I made my mom cry
How my mother’s quiet service and boundless optimism in Jim Crow Mississippi shaped a legacy of love and storytelling.
Yesterday, Mother’s Day, I called my mom, as is typical for the ocassion. Except this time we didn’t talk. Or at least not for long. I texted her before I called—still hard to believe that my mom has an iPhone 16, which she almost never keeps charged—to send her my Dallas Morning News column. She started reading it while on the phone but only made it through a few sentences.
We still haven’t completed that call. It was more important to me that she read my words than heard my voice. We’ll pick that call back up today. But this time it might be me that has to exit the call. There’s no one like mom.
From the column:
“My mom turns 87 this summer. She grew up in Jim Crow Mississippi, a place that tried hard to convince her she was less than. But somehow, through it all, her optimism never cracked. Her faith never dimmed. And her sense of duty — to show up, pitch in and care — never relied on politics, race or religion.

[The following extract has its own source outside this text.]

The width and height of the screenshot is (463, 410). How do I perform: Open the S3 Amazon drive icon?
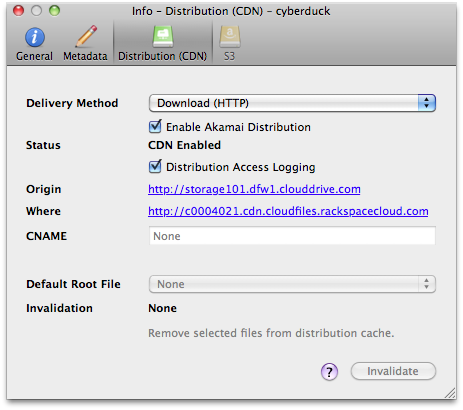pyautogui.click(x=229, y=37)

“As a kid, I watched her cook meals for neighbors who, because of her race, would never have sat next to her in a church pew. I listened to the stories she told, often with tears in her eyes, about family members lost to injustice and indifference. And still, she served. Still, she loved.

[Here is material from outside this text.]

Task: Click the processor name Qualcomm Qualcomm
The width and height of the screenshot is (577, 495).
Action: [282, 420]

The Bible verse she never quoted but always lived was this: “You shall love your neighbor as yourself.”
A season of change
“Being the parent of a college sophomore and another daughter who’s about to graduate high school, I’ve entered that unsettling but inspiring phase of life when every other sentence sounds like an echo of my own parents. Ask me the simplest question and I launch into an “I remember when…” because, like my mother, I believe most answers are better with plentiful color and context.
“My wife is known to paraphrase a line from the Greek tragedy Antigone when I threaten to storytell like my mom.
“Now tell me briefly,” she says, borrowing from the play. “I don’t need a speech, Ruth Smith.”
“All my life I’ve been told that I look like her; being told that I tell stories like her is fulfilling. But, choosing to live like her, in trying to see the good in people and seeking commonality instead of division, is the goal I continue to chase.”
What I’m reading
The Winner's Curse: Paradoxes and Anomalies of Economic Life | Richard Thaler
Thaler shows that “irrational” economic behavior isn’t random missteps but predictable patterns rooted in human psychology. Rather than dry theory, he offers vivid anecdotes and experiments that reveal how our biases shape auctions, negotiations, and everyday choices—and how understanding these quirks can lead to better decisions and smarter policies. Full review forthcoming.